Joel S. Goodwin, MD, a fellow UNC School of Medicine alumnus, describes Dr. Trevathan as a “humanitarian who is an eastern North Carolina gem.”
Citing Dr. Trevathan’s humility and generosity of spirit, Dr. Goodwin says, “I have not met a more giving-of-self person.”
Dr. Trevathan was vice chairman of the North Carolina State Commission on Health Services, state director of the Mental Health Association of North Carolina, and acting director of the East Carolina University Developmental Evaluation Center.

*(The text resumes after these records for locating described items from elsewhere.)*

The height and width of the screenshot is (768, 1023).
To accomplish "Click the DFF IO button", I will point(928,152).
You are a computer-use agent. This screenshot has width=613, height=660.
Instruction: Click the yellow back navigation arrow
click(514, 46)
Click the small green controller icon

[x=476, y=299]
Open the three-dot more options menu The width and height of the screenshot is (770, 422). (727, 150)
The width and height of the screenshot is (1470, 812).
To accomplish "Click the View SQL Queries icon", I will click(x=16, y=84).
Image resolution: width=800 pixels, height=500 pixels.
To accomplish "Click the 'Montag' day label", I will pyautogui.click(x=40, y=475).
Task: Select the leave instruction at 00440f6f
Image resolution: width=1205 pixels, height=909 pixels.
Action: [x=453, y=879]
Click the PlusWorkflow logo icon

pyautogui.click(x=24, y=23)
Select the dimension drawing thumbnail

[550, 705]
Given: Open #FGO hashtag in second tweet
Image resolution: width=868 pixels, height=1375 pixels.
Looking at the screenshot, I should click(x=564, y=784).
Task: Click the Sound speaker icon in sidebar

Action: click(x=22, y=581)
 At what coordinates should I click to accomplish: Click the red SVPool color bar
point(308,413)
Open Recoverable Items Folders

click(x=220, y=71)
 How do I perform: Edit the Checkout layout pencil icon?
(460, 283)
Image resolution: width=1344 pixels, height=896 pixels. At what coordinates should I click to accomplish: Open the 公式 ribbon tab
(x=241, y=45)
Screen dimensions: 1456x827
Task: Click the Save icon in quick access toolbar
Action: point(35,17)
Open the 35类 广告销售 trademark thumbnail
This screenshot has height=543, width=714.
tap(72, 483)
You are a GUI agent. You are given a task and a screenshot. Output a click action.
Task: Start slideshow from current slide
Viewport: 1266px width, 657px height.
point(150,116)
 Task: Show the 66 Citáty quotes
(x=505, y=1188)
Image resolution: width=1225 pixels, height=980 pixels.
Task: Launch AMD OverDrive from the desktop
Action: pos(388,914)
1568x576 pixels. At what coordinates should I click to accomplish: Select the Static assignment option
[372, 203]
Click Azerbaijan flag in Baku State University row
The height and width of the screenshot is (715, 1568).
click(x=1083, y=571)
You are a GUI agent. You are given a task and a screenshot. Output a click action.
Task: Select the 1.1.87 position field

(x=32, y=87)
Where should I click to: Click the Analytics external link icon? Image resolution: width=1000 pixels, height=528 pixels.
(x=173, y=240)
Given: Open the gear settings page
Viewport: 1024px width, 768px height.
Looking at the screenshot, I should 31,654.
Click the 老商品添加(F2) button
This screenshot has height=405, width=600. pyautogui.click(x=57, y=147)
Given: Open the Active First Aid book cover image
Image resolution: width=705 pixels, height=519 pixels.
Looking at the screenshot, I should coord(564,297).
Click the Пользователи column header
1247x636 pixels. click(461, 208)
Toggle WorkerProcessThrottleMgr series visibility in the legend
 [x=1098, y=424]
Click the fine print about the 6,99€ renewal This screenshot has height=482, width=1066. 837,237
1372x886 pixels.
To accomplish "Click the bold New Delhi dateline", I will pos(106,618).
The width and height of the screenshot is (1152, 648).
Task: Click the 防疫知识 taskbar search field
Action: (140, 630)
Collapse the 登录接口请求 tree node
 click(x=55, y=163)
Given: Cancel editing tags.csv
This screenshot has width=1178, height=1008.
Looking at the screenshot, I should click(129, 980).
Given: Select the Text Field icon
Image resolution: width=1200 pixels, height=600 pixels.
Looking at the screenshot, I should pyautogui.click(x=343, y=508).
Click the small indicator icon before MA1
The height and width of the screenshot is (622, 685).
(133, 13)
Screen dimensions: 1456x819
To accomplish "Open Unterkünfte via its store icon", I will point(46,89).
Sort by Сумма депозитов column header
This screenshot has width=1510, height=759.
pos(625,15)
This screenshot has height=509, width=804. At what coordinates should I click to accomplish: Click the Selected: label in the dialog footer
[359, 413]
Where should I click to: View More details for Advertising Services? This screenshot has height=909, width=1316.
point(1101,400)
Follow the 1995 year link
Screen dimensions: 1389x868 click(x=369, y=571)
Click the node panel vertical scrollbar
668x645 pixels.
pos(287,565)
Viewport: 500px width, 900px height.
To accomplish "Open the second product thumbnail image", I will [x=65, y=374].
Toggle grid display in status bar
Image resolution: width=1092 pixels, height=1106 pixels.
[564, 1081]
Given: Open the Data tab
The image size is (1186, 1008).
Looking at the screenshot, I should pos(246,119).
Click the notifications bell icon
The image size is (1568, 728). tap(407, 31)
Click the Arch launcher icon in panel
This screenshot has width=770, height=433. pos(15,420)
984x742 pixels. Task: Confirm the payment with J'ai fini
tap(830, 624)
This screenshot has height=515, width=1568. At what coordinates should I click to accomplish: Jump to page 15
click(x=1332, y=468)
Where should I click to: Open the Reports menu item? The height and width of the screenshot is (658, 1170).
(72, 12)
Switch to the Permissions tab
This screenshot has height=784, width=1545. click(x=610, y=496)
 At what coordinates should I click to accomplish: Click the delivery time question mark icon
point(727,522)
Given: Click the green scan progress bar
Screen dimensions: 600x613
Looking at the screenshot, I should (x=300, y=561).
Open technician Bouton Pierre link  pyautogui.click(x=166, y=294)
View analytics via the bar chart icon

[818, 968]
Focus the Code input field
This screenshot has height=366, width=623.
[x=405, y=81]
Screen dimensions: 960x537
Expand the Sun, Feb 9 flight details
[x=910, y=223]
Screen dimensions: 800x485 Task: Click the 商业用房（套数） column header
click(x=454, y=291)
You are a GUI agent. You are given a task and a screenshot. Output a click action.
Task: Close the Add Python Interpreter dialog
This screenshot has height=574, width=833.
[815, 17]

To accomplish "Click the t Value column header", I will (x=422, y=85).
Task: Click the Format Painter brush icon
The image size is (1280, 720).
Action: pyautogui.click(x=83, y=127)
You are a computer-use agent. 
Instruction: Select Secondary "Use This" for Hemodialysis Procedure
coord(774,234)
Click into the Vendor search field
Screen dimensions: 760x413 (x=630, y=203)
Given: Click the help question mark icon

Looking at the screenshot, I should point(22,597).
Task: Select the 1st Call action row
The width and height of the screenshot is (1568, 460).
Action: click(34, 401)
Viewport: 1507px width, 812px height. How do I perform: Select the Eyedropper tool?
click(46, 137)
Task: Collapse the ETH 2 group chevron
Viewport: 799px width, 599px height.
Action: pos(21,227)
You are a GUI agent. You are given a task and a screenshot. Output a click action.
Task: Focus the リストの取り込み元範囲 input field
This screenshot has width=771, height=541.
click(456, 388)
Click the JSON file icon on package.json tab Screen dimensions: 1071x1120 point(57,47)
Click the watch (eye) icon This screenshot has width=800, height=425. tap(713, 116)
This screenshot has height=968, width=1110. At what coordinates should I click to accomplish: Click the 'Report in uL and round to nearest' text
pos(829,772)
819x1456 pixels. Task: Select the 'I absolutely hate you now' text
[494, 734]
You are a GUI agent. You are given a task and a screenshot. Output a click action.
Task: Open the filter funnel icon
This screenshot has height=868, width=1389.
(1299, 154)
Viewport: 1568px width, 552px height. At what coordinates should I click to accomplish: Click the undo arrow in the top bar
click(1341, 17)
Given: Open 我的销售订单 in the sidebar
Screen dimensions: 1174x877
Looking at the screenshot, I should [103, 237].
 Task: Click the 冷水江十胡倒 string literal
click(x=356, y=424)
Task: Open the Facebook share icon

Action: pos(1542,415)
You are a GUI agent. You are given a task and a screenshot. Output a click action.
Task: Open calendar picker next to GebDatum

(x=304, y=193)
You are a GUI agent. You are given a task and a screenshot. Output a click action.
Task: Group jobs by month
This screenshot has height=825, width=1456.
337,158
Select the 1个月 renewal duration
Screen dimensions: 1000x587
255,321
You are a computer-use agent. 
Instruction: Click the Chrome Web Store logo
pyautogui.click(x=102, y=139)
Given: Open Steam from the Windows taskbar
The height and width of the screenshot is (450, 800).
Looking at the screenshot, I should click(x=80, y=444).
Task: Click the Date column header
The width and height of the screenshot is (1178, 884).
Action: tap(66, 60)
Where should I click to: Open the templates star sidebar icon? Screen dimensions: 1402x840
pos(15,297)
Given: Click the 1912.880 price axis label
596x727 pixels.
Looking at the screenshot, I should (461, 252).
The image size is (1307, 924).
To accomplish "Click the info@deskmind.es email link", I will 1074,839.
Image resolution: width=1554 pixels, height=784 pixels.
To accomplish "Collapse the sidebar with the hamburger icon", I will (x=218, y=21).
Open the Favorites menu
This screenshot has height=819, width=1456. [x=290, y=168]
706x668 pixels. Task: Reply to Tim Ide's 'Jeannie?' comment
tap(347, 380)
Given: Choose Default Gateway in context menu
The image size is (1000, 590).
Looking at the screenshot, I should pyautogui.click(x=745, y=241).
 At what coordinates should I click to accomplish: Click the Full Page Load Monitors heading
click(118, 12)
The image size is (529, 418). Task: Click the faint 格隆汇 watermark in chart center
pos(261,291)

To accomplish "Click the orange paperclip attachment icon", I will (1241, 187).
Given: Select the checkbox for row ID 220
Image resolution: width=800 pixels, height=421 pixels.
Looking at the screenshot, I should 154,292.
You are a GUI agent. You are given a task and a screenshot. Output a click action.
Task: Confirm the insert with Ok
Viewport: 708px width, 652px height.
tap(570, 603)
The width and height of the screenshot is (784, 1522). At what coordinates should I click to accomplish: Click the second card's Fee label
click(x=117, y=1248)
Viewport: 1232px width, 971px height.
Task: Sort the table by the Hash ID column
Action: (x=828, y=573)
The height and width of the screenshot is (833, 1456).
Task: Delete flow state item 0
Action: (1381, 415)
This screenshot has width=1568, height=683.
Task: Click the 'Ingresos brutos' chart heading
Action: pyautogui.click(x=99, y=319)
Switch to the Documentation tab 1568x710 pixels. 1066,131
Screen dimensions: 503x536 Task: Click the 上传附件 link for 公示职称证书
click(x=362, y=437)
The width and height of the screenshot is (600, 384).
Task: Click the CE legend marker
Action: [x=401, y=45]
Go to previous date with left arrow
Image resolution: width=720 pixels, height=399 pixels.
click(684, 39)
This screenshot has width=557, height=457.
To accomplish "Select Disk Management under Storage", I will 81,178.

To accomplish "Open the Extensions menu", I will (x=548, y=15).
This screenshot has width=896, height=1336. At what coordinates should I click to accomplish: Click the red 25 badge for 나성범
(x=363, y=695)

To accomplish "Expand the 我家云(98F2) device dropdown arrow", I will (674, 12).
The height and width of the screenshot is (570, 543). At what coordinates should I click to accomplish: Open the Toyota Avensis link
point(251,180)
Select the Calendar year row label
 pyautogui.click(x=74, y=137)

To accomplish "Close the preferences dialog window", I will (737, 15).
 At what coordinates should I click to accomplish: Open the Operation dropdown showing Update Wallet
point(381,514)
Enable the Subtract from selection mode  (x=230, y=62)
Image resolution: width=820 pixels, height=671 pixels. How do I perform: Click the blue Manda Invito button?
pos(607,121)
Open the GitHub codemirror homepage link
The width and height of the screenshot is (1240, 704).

He has always been active in his community, and not just in the health care realm. He served one term on the Greenville City Council and was president of the Greenville Rotary Club. He also found the time and energy to be a leading advocate for environmental and conservation issues in the state. He was among the founders of the North Carolina Nature Conservancy and an early leader of the northeastern North Carolina chapter of the Sierra Club. “This man has committed his life to serving others, and what an example he has set!” says Jon B. Tingelstad, MD, professor emeritus of pediatrics at the Brody School of Medicine. Dr. Irons concurs: “Earl has lived a servant’s life, and lived it with both humility and joy.”
In recognition of his exemplary contributions to the health of children and his extraordinary, lifelong commitment to improving the lives of people in his community and throughout the state, we are proud to present the Distinguished Medical Alumnus Award to Dr. G. Earl Trevathan Jr.